**Exercise description**. A copy is needed of each line in the records that has the word "plus".

Items listed in a dataset

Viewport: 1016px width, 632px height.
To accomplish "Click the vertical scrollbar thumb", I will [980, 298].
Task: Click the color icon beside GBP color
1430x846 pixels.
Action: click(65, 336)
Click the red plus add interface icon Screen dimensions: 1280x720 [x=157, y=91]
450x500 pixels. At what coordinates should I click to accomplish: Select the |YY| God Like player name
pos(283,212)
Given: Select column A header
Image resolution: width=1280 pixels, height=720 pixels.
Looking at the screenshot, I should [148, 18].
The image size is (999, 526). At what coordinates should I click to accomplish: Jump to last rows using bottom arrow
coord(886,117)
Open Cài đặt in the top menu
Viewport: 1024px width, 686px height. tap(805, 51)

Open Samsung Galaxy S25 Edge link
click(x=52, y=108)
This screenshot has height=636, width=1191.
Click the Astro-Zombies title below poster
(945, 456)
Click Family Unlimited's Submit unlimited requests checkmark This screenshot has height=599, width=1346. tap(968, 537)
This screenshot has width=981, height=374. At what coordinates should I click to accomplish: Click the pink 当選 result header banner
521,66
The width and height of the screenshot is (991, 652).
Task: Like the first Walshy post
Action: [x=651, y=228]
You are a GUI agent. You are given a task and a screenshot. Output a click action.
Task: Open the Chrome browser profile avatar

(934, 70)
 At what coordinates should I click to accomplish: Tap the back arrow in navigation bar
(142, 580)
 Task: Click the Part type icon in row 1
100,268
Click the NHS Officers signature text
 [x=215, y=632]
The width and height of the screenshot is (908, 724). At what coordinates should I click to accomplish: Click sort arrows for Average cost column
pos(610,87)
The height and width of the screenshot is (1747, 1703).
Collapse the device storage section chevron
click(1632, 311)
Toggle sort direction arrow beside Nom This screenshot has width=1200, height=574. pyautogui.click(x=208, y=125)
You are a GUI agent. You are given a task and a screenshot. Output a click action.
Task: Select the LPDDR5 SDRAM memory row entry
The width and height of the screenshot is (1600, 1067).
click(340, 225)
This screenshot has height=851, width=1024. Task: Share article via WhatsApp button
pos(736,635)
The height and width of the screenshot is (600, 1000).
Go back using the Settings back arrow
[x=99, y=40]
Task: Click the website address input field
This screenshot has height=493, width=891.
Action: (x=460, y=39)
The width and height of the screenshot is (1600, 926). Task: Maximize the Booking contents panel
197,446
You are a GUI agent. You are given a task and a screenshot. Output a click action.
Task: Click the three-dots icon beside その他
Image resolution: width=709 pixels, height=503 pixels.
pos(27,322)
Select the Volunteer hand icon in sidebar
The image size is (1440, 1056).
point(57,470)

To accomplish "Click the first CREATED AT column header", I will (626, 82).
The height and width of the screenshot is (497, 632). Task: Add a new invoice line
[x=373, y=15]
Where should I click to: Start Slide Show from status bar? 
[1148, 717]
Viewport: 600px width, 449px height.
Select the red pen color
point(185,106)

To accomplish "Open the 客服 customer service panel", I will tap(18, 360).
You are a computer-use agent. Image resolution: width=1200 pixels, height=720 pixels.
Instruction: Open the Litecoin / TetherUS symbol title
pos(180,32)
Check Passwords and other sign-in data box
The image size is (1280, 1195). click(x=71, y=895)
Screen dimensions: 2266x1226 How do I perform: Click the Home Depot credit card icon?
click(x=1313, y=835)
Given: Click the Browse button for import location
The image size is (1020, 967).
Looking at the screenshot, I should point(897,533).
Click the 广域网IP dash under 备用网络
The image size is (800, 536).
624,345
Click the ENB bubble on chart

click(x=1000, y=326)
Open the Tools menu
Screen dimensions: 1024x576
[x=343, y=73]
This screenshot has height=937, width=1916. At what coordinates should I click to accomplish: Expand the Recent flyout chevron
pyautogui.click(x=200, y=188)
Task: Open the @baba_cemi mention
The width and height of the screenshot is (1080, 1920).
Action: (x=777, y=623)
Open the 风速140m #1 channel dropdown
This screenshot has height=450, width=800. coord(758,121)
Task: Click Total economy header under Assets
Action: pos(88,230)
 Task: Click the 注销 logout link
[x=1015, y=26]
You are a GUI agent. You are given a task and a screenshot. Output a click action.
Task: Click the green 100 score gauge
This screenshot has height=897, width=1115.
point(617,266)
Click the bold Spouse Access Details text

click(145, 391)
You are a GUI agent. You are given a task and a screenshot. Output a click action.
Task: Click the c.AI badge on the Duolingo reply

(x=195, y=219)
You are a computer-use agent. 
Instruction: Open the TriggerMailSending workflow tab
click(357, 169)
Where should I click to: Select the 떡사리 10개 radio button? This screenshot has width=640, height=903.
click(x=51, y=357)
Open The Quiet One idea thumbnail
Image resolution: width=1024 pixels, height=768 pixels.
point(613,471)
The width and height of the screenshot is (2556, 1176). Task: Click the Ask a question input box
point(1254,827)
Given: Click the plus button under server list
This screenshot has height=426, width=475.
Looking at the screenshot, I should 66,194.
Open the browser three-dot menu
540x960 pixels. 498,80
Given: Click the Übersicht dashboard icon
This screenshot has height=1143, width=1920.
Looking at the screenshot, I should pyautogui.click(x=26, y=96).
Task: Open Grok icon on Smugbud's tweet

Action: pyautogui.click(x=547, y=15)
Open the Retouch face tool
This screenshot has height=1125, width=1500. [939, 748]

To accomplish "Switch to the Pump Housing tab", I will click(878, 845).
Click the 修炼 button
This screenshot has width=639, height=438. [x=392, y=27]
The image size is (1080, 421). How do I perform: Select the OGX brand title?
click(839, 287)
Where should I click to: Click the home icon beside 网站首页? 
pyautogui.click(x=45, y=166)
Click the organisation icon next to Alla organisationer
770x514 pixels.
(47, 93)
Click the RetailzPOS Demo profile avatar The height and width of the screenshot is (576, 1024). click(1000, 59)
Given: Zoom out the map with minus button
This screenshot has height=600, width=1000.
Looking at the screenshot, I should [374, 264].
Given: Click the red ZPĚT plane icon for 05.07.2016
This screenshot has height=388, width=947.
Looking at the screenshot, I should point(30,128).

**Written answer**.
Click the red plus add interface icon Screen dimensions: 1280x720 [x=157, y=91]
Given: Click the plus button under server list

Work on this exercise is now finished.